━━━ Extract to read ━━━

Roxby Downs. Behind this fence the APS (Australian Protective
Service) stood around in their sunnies and blue boilersuits looking
well 'ard.
Almost everyone in the camp participated in this action in some way.
Instead of going towards this barrier, we crossed the road and walked
towards the outer fence of the detention centre (which is - sorry,
was at right-angles to the road) diagonally,. Police presence around
the camp at this time was minimal. It took some time for everyone to
work out what was going on, and so my memory of this first approach
is of a long straggling line of small groups of 3-15 people, trying
out their footwear on the scrub, carrying kites, megaphones, banners,
drums, and all sorts of other objects that can make a noise if banged
together.
I was well behind the foremost people. To get to the DC we had to
walk around an enclosure, roughly 200m square, connected with the
service station. As I turned this corner I saw a lot of people
setting up video, TV and film cameras on a small mound. Looking
towards the fence I saw a thick crowd of people spread along it to a
length of about 150m: chanting and making a lot of noise. There were
no police, APS or ACM personnel in sight. All that was visible behind
the first fence was a series of further fences enclosing large
concreted areas. At the time I didn't realise that the real fence of
the DC was much further in.
Protestor-proof fence
As I got closer to the fence, I saw that people had climbed up on it.
A few moments later they were swinging on it. Only a few more
moments, and the fence came crashing down over its entire length - it
turned out that this fence was not founded at all, but kept upright
by sandbags placed over horizontal structures at the base. As soon as
the fence came down most of the crowd rushed inwards into the large
concreted area (which I heard referred to later as a footie or soccer
field). I went up to where the fence had come down, but didn't go any
further, for my own reasons. If you don't like that, get in your car,
reset the trip, drive until it reads 1300km, spend three days in a
tent being hassled by police, with minimal sleep and food, and then
call me a piker.

━━━

### Short task a:
Print the part of the Roxby Downs protest account that begins at the words "I was well behind" and stops after the words "climbed up on it.", with no changes.
The text and the records have no connection to each other.

━━━ Dataset extract ━━━

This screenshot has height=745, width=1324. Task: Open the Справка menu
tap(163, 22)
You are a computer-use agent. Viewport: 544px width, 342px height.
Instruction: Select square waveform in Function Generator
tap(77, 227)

━━━
━━━ Dataset extract ━━━

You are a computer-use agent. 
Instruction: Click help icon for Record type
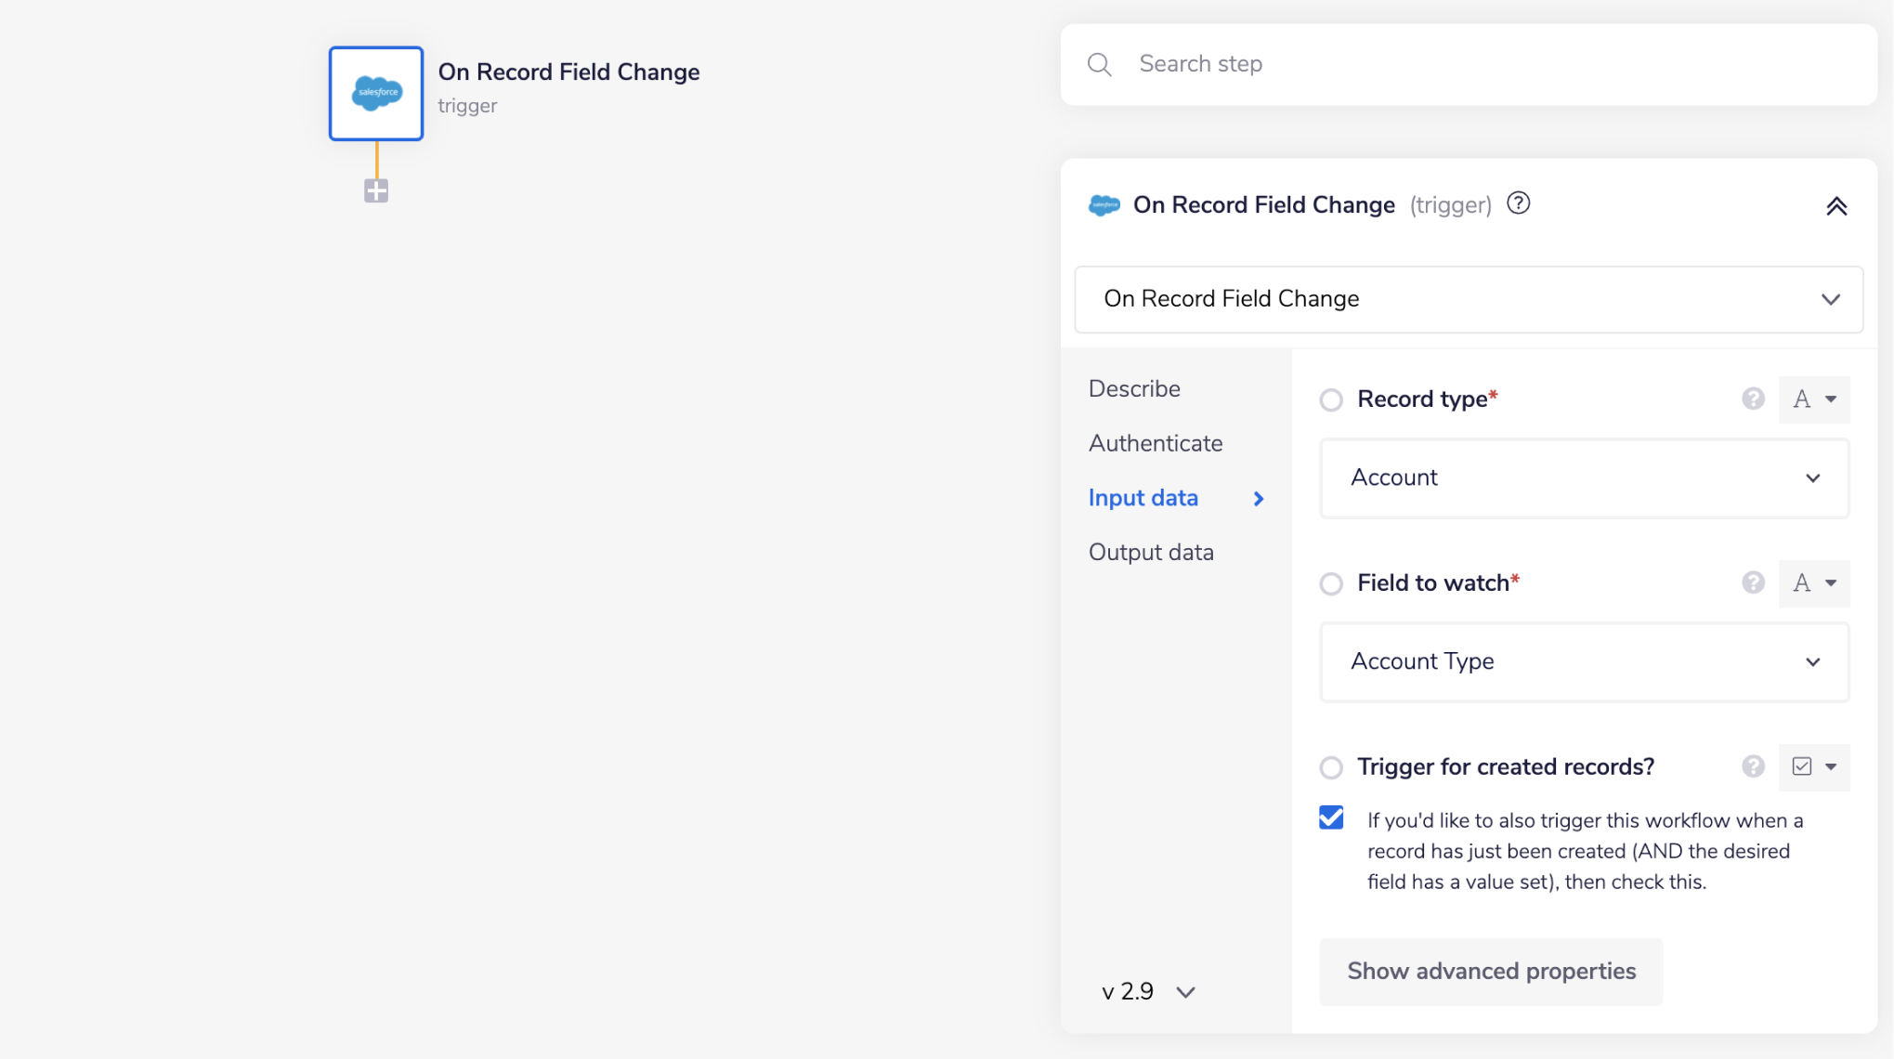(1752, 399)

━━━

### Short task b:
From the records, output without any change the lines that begin at the line containing "You are a computer-use agent. Viewport: 544px" and stop after the line containing "tap(77, 227)".

### Written reply a:
I was well behind the foremost people. To get to the DC we had to
walk around an enclosure, roughly 200m square, connected with the
service station. As I turned this corner I saw a lot of people
setting up video, TV and film cameras on a small mound. Looking
towards the fence I saw a thick crowd of people spread along it to a
length of about 150m: chanting and making a lot of noise. There were
no police, APS or ACM personnel in sight. All that was visible behind
the first fence was a series of further fences enclosing large
concreted areas. At the time I didn't realise that the real fence of
the DC was much further in.
Protestor-proof fence
As I got closer to the fence, I saw that people had climbed up on it.

### Written reply b:
You are a computer-use agent. Viewport: 544px width, 342px height.
Instruction: Select square waveform in Function Generator
tap(77, 227)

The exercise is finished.